Una vita senza amore, senza amici, in fondo una solitudine amara. Avranno
radunato tesori in questo mondo, ma si ritroveranno soli con le loro colpe, con
le loro malefatte. A tutto questo conduce il capitalismo, nella sua forma più
deteriore, quella che stiamo conoscendo in questi anni. A questo ci ha condotto
una ideologia senza contenuto, un sistema economico che mette al centro di
qualsiasi valore il denaro e il potere. Ce ne siamo accorti troppo tardi, inebriati
come eravamo dalla sconfitta dell’odiato comunismo. Anche questo non è il migliore
dei sistemi possibili. Ora lo sappiamo per certo, ora che la crisi mondiale
morde anche le nostre terga. Per questo la nostra è una vita difficile.

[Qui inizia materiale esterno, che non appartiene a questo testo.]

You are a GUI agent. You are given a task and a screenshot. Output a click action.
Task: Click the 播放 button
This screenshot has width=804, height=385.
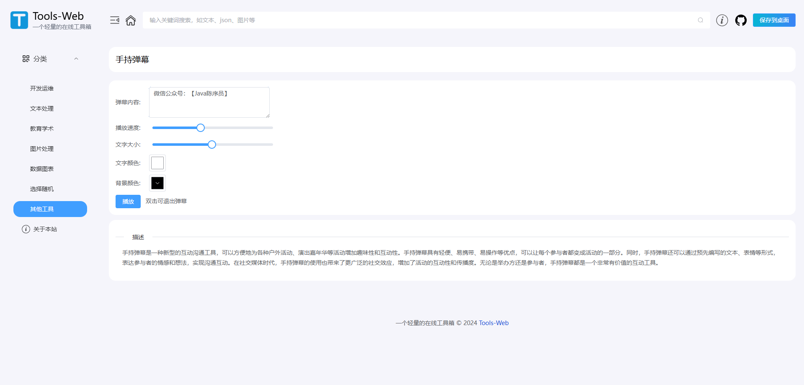(128, 202)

Non
solo per mantenere il posto di lavoro e la propria posizione sociale, non solo per
risparmiare qualcosa che ci garantisca una vecchiaia se non serena almeno
decorosa, non solo per la fatica di allevare dei figli in un quadro educativo disgustoso, stomachevole,
nel quale si muovono come protagonisti paradossalmente positivi squallidi e
tristi personaggi come i tre sopra citati, ma anche e soprattutto perché è
sempre più difficile, in un mondo così profondamente corrotto e disintegrato,
cercare di essere se stessi, coerenti con la propria coscienza, amare ed essere
riamati, coltivare le passioni più sane, l’attenzione per il prossimo per gli
altri meno fortunati di noi, conoscere l’amicizia, quella vera, quella che ti
fa correre al cospetto di un amico che ha bisogno di una parole di conforto,
magari solo di un abbraccio per sentirsi meno solo. E’ una vita difficile, è
vero. Ma noi dobbiamo non badare alle malinconiche macchiette che abbiamo
esaminato, dobbiamo seguitare per la nostra strada, amare, appassionarci,
aiutare chi è accanto a noi ed ha bisogno di noi, fare le piccole cose di tutti
i giorni, quelle che ci possono offrire piccole e grandi soddisfazioni,
regalarci qualche momento di serenità, accanto agli amici veri che solo noi
possiamo conquistare e che sono sconosciuti ai tre loschi figuri di cui abbiamo
parlato. Essere insomma, in una sola parola degli “esseri umani”. Ma i tre
personaggi queste cose non le possono capire. In fondo, più che rabbia ci fanno
malinconia, più che livore proviamo per loro una gran pena.